Problem to solve: Put the lines of the records running from the line containing "Task: Click the ABC spell check icon" through the end of the records, both ends included, into a numbered list, leaving out any blank lines.

──────────

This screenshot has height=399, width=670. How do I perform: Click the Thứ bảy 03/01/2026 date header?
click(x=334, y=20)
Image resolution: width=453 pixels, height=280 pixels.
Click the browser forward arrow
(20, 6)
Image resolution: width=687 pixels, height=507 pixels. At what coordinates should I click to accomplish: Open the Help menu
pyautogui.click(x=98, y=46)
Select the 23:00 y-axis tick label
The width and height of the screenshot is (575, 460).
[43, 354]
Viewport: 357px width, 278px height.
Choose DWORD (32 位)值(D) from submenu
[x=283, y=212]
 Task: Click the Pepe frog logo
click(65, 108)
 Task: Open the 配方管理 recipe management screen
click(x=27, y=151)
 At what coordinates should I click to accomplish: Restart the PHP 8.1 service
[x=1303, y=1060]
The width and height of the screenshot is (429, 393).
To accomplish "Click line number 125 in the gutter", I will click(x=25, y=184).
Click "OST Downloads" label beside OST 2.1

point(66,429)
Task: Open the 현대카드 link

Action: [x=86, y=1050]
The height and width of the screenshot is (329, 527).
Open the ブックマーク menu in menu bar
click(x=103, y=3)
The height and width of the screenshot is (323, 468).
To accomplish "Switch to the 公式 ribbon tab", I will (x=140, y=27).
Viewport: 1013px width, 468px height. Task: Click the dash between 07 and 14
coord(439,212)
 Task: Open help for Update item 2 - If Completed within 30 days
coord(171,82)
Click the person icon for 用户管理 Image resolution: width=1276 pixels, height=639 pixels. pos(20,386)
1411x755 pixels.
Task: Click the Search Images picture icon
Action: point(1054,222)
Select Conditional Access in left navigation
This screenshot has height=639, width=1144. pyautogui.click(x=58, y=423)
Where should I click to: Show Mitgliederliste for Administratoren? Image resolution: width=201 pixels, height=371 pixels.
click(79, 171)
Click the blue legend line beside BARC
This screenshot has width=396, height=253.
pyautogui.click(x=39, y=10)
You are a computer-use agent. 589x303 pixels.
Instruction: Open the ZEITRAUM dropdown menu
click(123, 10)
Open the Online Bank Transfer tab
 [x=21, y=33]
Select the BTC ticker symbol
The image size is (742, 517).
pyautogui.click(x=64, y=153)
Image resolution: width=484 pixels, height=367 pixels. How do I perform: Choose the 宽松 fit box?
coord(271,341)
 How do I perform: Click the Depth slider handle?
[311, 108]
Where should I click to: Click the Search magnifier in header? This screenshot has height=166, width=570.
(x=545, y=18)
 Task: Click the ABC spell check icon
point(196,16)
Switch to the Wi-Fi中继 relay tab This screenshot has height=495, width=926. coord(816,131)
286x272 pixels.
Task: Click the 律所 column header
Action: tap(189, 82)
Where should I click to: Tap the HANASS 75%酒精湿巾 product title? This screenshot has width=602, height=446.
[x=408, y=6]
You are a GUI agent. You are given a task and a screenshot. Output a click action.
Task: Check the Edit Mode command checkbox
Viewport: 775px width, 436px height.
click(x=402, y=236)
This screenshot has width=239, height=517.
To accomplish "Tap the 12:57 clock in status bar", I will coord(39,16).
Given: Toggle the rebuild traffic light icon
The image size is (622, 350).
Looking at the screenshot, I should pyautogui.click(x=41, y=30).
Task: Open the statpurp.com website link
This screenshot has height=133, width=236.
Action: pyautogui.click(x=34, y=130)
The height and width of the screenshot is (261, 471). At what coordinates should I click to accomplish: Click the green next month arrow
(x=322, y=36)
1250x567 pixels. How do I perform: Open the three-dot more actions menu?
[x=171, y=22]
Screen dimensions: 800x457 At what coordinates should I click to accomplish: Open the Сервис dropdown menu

──────────

Reply to the exercise:
1.  Task: Click the ABC spell check icon
2. point(196,16)
3. Switch to the Wi-Fi中继 relay tab This screenshot has height=495, width=926. coord(816,131)
4. 286x272 pixels.
5. Task: Click the 律所 column header
6. Action: tap(189, 82)
7. Where should I click to: Tap the HANASS 75%酒精湿巾 product title? This screenshot has width=602, height=446.
8. [x=408, y=6]
9. You are a GUI agent. You are given a task and a screenshot. Output a click action.
10. Task: Check the Edit Mode command checkbox
11. Viewport: 775px width, 436px height.
12. click(x=402, y=236)
13. This screenshot has width=239, height=517.
14. To accomplish "Tap the 12:57 clock in status bar", I will coord(39,16).
15. Given: Toggle the rebuild traffic light icon
16. The image size is (622, 350).
17. Looking at the screenshot, I should pyautogui.click(x=41, y=30).
18. Task: Open the statpurp.com website link
19. This screenshot has height=133, width=236.
20. Action: pyautogui.click(x=34, y=130)
21. The height and width of the screenshot is (261, 471). At what coordinates should I click to accomplish: Click the green next month arrow
22. (x=322, y=36)
23. 1250x567 pixels. How do I perform: Open the three-dot more actions menu?
24. [x=171, y=22]
25. Screen dimensions: 800x457 At what coordinates should I click to accomplish: Open the Сервис dropdown menu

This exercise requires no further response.